====== DATASET ENTRIES ======
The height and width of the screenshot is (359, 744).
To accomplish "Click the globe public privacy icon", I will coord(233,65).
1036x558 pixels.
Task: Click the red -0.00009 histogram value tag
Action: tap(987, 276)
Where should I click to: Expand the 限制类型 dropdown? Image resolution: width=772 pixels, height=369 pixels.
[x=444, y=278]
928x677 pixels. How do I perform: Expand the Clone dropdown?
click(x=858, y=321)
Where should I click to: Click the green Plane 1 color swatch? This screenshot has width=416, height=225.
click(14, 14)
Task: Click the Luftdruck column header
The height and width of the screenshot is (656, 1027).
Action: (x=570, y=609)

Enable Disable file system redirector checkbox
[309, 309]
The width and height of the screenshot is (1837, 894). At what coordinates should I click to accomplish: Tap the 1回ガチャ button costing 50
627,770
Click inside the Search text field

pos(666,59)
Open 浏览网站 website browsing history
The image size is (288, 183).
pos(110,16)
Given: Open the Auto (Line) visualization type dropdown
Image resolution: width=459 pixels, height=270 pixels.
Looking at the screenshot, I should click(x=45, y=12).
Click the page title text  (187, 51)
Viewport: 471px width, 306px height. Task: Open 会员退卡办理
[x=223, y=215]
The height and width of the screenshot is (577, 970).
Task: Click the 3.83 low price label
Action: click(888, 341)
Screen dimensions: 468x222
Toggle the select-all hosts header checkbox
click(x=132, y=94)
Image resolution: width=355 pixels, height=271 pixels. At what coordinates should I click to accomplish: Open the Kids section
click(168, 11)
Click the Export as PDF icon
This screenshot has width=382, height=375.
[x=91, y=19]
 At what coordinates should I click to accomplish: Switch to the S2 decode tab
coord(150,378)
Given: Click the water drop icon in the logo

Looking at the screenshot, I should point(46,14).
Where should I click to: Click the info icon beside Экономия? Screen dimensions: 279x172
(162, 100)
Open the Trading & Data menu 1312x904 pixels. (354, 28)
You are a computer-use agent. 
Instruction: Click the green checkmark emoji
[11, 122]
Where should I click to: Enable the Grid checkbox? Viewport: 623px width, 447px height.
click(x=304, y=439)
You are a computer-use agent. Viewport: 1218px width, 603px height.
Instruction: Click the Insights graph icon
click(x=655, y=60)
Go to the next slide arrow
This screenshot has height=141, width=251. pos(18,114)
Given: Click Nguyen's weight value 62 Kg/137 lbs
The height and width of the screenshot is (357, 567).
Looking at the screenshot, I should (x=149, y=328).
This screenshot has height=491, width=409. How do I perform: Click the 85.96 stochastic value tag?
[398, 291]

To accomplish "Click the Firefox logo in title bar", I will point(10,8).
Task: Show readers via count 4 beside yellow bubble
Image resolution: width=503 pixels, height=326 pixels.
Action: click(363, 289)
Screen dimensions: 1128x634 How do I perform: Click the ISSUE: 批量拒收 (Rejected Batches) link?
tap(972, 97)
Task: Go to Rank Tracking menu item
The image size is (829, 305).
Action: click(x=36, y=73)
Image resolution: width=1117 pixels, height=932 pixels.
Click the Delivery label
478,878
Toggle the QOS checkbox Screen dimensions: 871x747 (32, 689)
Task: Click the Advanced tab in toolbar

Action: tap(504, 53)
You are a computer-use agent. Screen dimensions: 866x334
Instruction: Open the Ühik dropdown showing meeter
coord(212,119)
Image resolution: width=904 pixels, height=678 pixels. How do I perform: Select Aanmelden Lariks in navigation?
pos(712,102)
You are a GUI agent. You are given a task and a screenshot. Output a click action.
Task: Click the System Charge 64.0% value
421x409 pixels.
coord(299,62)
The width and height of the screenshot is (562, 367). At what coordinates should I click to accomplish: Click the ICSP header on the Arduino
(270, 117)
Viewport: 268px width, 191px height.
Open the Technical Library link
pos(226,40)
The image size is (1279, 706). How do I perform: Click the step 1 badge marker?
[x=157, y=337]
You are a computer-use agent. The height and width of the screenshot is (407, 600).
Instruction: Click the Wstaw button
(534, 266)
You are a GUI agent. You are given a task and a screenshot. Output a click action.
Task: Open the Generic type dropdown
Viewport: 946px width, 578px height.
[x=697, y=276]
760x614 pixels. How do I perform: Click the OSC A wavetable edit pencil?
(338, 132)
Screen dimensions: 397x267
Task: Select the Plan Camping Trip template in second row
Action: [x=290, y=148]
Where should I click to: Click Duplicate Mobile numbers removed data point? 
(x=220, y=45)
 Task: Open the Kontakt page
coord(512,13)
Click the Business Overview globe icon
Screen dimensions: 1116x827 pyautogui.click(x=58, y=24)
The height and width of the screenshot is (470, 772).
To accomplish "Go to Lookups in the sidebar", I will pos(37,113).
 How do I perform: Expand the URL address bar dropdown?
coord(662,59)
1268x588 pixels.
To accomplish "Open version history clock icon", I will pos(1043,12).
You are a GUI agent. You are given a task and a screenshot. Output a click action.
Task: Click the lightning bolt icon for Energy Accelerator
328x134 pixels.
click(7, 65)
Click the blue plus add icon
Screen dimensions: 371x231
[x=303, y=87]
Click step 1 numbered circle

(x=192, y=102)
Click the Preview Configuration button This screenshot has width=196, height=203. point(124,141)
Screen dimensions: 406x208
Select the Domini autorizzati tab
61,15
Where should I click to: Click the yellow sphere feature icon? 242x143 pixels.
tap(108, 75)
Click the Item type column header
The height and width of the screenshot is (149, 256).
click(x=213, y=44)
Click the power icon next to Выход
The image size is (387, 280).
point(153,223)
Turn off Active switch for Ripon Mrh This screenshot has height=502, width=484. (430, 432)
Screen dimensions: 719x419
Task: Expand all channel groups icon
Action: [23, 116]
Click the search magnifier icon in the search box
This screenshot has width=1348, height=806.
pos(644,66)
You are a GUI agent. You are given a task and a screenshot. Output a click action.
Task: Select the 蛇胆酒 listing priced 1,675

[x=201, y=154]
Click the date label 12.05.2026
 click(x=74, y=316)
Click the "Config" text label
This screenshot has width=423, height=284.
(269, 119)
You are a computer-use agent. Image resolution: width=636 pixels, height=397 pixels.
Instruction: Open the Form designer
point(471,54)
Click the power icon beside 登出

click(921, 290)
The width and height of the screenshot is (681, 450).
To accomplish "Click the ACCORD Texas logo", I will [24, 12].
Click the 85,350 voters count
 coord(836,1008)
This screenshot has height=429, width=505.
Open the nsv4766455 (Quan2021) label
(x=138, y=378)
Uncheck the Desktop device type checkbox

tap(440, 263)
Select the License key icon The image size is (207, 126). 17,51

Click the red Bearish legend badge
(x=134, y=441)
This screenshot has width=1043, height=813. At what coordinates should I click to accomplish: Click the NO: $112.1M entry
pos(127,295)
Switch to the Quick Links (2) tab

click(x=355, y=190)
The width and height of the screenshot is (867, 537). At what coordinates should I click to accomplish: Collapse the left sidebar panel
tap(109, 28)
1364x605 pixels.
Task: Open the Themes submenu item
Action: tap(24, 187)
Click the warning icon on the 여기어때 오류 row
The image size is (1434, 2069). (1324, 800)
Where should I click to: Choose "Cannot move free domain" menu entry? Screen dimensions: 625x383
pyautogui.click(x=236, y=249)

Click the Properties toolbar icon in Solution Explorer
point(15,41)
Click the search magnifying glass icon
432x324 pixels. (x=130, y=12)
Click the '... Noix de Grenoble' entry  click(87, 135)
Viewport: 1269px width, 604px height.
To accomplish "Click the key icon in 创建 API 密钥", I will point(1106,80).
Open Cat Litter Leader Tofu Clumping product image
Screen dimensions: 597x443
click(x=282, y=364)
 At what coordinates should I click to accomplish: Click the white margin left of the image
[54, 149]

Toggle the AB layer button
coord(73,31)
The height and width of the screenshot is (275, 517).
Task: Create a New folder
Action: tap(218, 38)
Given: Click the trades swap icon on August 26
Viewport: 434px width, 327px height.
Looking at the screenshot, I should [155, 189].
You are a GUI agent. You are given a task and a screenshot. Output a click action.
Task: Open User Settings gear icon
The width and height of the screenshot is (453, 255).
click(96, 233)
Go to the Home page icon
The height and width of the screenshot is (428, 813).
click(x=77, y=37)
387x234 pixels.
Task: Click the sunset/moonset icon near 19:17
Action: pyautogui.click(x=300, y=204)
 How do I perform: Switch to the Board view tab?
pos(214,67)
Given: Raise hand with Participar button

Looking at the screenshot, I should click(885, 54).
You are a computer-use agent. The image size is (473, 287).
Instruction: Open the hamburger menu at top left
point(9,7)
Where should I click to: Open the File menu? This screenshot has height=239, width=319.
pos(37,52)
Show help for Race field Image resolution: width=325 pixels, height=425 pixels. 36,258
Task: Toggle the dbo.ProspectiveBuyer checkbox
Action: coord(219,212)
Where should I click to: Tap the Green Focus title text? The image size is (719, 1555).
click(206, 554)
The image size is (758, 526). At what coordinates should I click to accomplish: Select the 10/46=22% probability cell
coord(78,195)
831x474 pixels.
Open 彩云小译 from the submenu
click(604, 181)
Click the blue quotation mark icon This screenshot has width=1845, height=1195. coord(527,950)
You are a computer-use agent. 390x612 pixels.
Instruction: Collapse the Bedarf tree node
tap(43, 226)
======
WHAT YOU HAVE TO DO:
Show a copy of each line from the records above in which the string "computer" occurs.

PROBLEM SOLUTION:
You are a computer-use agent. 
You are a computer-use agent. Viewport: 1218px width, 603px height.
You are a computer-use agent. Screen dimensions: 866x334
You are a computer-use agent. The height and width of the screenshot is (407, 600).
You are a computer-use agent. Image resolution: width=636 pixels, height=397 pixels.
You are a computer-use agent. The image size is (473, 287).
You are a computer-use agent. 390x612 pixels.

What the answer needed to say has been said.